**Your objective**
Can you pull out, word for word, the lines in the records below from the one containing "Given: Click the 货币符号 field label" through the one containing "Looking at the screenshot, I should point(139,194).", both included, and leave the pictures out of your answer?

**Information given**
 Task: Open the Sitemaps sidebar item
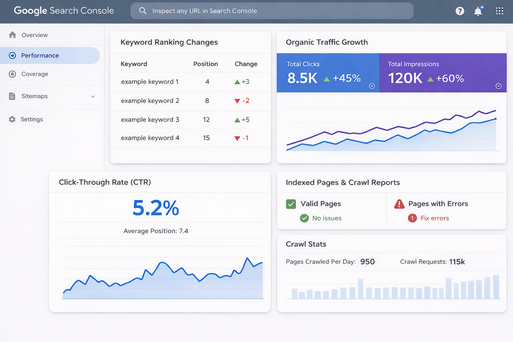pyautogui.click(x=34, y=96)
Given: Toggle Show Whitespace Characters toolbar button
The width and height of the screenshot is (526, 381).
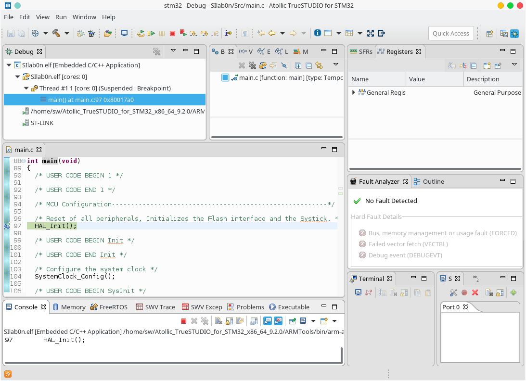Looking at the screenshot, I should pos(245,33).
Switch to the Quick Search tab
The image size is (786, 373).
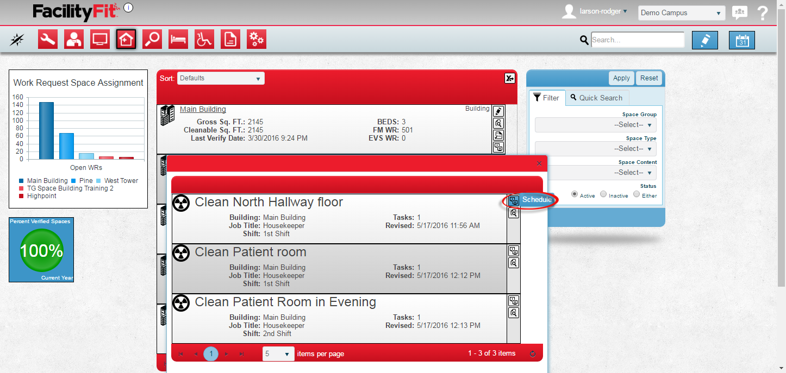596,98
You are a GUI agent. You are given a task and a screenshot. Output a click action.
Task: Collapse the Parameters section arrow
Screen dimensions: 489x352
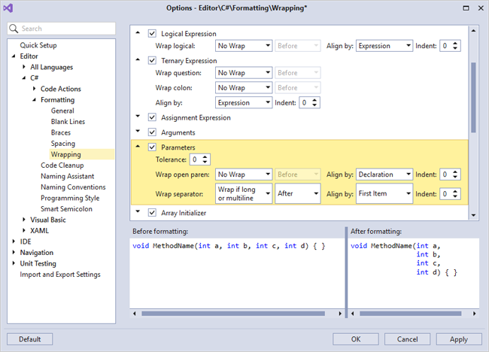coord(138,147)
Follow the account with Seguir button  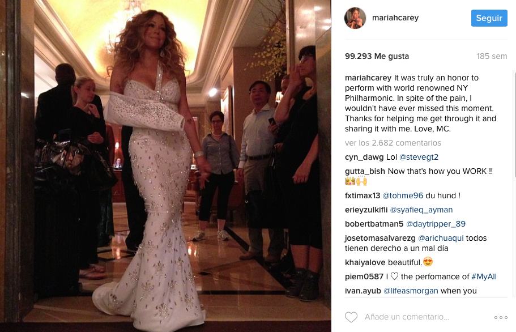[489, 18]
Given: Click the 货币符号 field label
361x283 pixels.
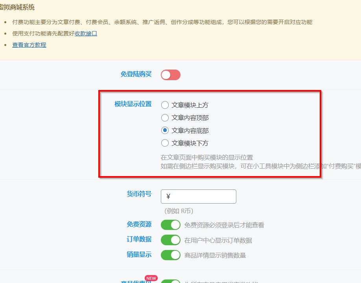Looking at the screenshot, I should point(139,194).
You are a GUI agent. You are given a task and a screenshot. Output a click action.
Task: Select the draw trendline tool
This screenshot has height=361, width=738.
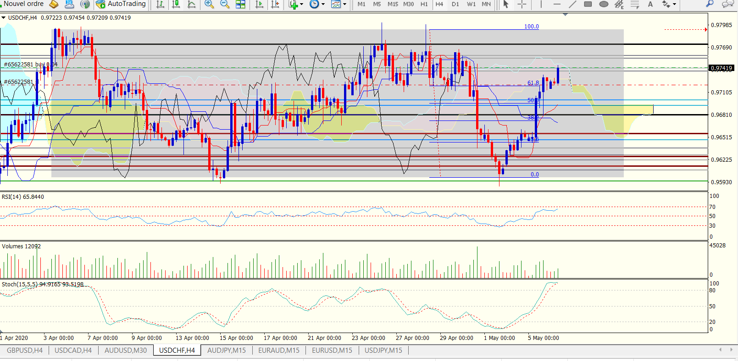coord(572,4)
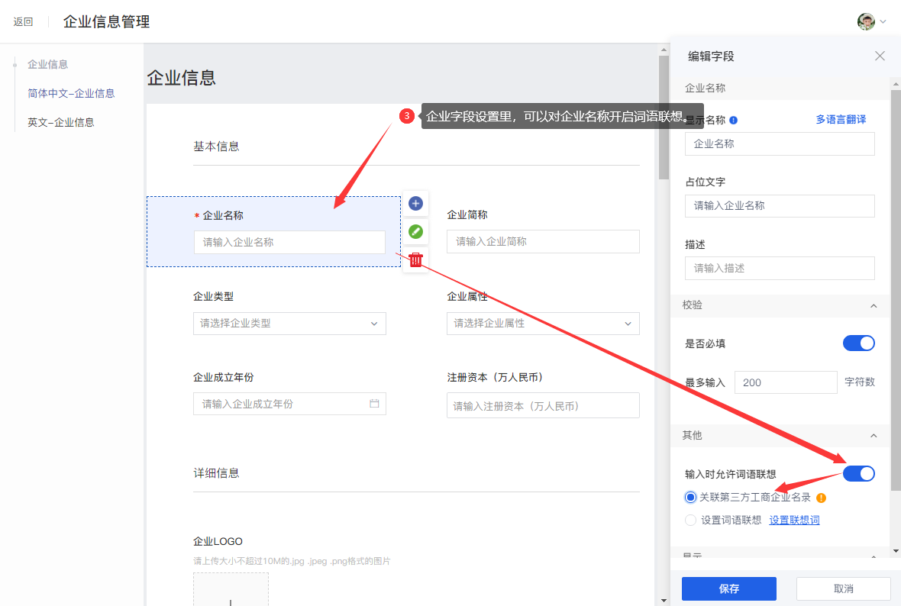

**Reply**
Given: Click the 货币符号 field label
361x283 pixels.
Looking at the screenshot, I should point(139,194).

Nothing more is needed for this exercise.